Reference: distances between major cities
Approximate great circle distances computed with the haversine formula and a 6,371 km Earth radius.
| Route | Kilometres | Miles | Nautical miles |
|---|---|---|---|
| New York to London | 5,570 | 3,461 | 3,008 |
| London to Tokyo | 9,560 | 5,940 | 5,162 |
| Los Angeles to Sydney | 12,051 | 7,488 | 6,507 |
| Paris to New York | 5,837 | 3,627 | 3,152 |
| Dubai to Singapore | 5,841 | 3,629 | 3,154 |
| Mumbai to London | 7,200 | 4,474 | 3,888 |
Common pitfalls
- Swapping latitude and longitude. Latitude runs -90 to 90, longitude -180 to 180. Reversing them sends the calculation to the wrong point entirely. Latitude always comes first.
- Wrong sign on the hemisphere. West longitude and south latitude are negative. Dropping the minus sign on a western city like New York puts it in Asia.
- Expecting road distance. Great circle is the straight-line surface minimum. Driving or sailing distance is always longer because routes bend around obstacles.
- Confusing the bearing with the whole route. The bearing shown is the initial heading. On a great circle the compass heading changes continuously, so it is not constant for the whole trip.
- Treating it as exact to the metre. The spherical model is accurate to roughly 0.5 percent. For survey precision use an ellipsoidal formula such as Vincenty's.
Frequently asked questions
What is the great circle distance?
It is the shortest distance between two points on the surface of a sphere, measured along the surface rather than through the interior. On Earth this is the true "as the crow flies" distance, and it always lies on a great circle whose centre is the centre of the planet. It is the path long-haul flights and ships follow to minimise travel.
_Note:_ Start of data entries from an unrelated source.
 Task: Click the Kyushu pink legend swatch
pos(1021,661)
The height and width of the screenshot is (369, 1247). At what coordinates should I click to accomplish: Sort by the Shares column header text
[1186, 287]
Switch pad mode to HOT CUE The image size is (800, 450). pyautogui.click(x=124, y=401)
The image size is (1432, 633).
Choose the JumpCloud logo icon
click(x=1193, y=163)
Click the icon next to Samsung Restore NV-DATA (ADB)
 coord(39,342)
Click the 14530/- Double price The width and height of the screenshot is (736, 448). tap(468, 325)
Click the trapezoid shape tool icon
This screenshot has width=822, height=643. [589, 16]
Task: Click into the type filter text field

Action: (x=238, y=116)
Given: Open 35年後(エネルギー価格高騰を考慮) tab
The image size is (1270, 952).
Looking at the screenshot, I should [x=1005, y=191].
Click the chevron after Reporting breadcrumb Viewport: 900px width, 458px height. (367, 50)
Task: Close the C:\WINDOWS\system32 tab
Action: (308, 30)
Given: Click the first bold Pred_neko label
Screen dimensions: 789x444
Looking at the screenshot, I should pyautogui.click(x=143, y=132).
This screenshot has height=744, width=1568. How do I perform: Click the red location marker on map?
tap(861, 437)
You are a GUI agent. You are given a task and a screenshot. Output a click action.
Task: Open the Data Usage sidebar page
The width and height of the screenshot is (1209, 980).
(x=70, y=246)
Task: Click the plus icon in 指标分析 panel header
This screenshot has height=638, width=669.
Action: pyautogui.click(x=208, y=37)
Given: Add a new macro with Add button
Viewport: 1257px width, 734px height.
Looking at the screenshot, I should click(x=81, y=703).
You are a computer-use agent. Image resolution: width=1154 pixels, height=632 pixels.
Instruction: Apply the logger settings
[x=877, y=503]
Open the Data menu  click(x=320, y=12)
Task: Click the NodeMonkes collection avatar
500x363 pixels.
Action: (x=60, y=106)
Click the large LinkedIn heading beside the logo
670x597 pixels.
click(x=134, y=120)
What is the haversine formula?
The haversine formula computes the great circle distance from two latitude and longitude pairs. It finds the central angle between the points using a = sin2(dphi/2) + cos(phi1)cos(phi2)sin2(dlambda/2), then distance = R x 2 x atan2(sqrt(a), sqrt(1-a)). It is preferred over the law of cosines because it stays numerically accurate even for very short distances.
Why is the great circle distance shorter than the driving distance?
The great circle distance is the theoretical minimum across the Earth's surface, a smooth arc with no obstacles. Real roads and shipping lanes must bend around terrain, coastlines, borders, and traffic, so they are always longer. Treat the great circle figure as the floor and expect any actual route to exceed it.
How accurate is the haversine result for Earth?
Using a mean radius of 6,371 km treats the Earth as a perfect sphere, which is accurate to within about 0.5 percent for most routes. The planet is slightly flattened at the poles, so survey-grade work uses an ellipsoidal model such as Vincenty's formula. For travel planning and city-to-city estimates, haversine is more than precise enough.
What is a bearing and why does it change along the route?
The bearing is the compass heading from one point to another. The value shown is the initial bearing at the start of the journey. On a great circle path the heading shifts continuously as you travel, because the route curves relative to the lines of longitude, so a single constant compass heading would not follow the shortest path.